» **Dataset entries**

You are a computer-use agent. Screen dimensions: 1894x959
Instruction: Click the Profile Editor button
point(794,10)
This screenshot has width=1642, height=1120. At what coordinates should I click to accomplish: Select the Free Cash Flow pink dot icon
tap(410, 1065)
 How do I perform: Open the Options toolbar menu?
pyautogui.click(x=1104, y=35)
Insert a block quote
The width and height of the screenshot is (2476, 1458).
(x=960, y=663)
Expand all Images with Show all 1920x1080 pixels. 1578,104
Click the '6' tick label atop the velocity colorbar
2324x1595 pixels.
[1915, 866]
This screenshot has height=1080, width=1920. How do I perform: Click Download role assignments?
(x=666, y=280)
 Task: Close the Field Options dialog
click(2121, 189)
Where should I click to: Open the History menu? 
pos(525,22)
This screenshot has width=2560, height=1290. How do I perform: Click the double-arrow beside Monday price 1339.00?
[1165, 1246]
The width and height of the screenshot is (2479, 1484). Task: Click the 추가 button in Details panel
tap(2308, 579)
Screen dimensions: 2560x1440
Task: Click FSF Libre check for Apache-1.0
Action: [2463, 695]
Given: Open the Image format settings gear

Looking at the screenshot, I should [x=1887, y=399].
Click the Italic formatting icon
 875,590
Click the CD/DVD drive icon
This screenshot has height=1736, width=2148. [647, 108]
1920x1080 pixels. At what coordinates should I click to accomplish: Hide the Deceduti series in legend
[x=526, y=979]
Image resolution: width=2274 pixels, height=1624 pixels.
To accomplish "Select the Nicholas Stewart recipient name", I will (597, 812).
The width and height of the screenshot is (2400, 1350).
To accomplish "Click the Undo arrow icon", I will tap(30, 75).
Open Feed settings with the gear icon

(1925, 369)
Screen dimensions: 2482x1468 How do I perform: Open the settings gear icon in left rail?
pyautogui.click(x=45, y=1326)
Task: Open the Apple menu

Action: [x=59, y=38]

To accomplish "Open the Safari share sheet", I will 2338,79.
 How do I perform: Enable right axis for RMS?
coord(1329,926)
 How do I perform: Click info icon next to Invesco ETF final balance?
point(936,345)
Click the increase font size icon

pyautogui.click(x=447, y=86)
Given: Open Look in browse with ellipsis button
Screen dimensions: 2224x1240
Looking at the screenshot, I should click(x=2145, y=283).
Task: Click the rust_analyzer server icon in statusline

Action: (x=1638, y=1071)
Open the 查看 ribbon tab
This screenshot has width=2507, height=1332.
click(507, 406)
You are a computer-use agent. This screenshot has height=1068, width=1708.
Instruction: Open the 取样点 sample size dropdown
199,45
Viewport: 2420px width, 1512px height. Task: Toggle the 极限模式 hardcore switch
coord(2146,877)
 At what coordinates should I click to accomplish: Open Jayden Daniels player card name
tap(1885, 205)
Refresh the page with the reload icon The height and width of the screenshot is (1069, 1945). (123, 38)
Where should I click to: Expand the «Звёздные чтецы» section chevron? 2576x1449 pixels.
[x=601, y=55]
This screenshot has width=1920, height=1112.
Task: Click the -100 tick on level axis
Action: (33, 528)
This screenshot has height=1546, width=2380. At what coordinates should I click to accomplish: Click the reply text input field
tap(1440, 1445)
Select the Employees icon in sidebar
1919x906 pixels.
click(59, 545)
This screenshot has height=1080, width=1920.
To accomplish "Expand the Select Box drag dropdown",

» **Assigned task**
All of the data above must be retyped exactly.

» **Task output**
You are a computer-use agent. Screen dimensions: 1894x959
Instruction: Click the Profile Editor button
point(794,10)
This screenshot has width=1642, height=1120. At what coordinates should I click to accomplish: Select the Free Cash Flow pink dot icon
tap(410, 1065)
 How do I perform: Open the Options toolbar menu?
pyautogui.click(x=1104, y=35)
Insert a block quote
The width and height of the screenshot is (2476, 1458).
(x=960, y=663)
Expand all Images with Show all 1920x1080 pixels. 1578,104
Click the '6' tick label atop the velocity colorbar
2324x1595 pixels.
[1915, 866]
This screenshot has height=1080, width=1920. How do I perform: Click Download role assignments?
(x=666, y=280)
 Task: Close the Field Options dialog
click(2121, 189)
Where should I click to: Open the History menu? 
pos(525,22)
This screenshot has width=2560, height=1290. How do I perform: Click the double-arrow beside Monday price 1339.00?
[1165, 1246]
The width and height of the screenshot is (2479, 1484). Task: Click the 추가 button in Details panel
tap(2308, 579)
Screen dimensions: 2560x1440
Task: Click FSF Libre check for Apache-1.0
Action: [2463, 695]
Given: Open the Image format settings gear

Looking at the screenshot, I should [x=1887, y=399].
Click the Italic formatting icon
 875,590
Click the CD/DVD drive icon
This screenshot has height=1736, width=2148. [647, 108]
1920x1080 pixels. At what coordinates should I click to accomplish: Hide the Deceduti series in legend
[x=526, y=979]
Image resolution: width=2274 pixels, height=1624 pixels.
To accomplish "Select the Nicholas Stewart recipient name", I will (597, 812).
The width and height of the screenshot is (2400, 1350).
To accomplish "Click the Undo arrow icon", I will tap(30, 75).
Open Feed settings with the gear icon

(1925, 369)
Screen dimensions: 2482x1468 How do I perform: Open the settings gear icon in left rail?
pyautogui.click(x=45, y=1326)
Task: Open the Apple menu

Action: [x=59, y=38]

To accomplish "Open the Safari share sheet", I will 2338,79.
 How do I perform: Enable right axis for RMS?
coord(1329,926)
 How do I perform: Click info icon next to Invesco ETF final balance?
point(936,345)
Click the increase font size icon

pyautogui.click(x=447, y=86)
Given: Open Look in browse with ellipsis button
Screen dimensions: 2224x1240
Looking at the screenshot, I should click(x=2145, y=283).
Task: Click the rust_analyzer server icon in statusline

Action: (x=1638, y=1071)
Open the 查看 ribbon tab
This screenshot has width=2507, height=1332.
click(507, 406)
You are a computer-use agent. This screenshot has height=1068, width=1708.
Instruction: Open the 取样点 sample size dropdown
199,45
Viewport: 2420px width, 1512px height. Task: Toggle the 极限模式 hardcore switch
coord(2146,877)
 At what coordinates should I click to accomplish: Open Jayden Daniels player card name
tap(1885, 205)
Refresh the page with the reload icon The height and width of the screenshot is (1069, 1945). (123, 38)
Where should I click to: Expand the «Звёздные чтецы» section chevron? 2576x1449 pixels.
[x=601, y=55]
This screenshot has width=1920, height=1112.
Task: Click the -100 tick on level axis
Action: (33, 528)
This screenshot has height=1546, width=2380. At what coordinates should I click to accomplish: Click the reply text input field
tap(1440, 1445)
Select the Employees icon in sidebar
1919x906 pixels.
click(59, 545)
This screenshot has height=1080, width=1920.
To accomplish "Expand the Select Box drag dropdown",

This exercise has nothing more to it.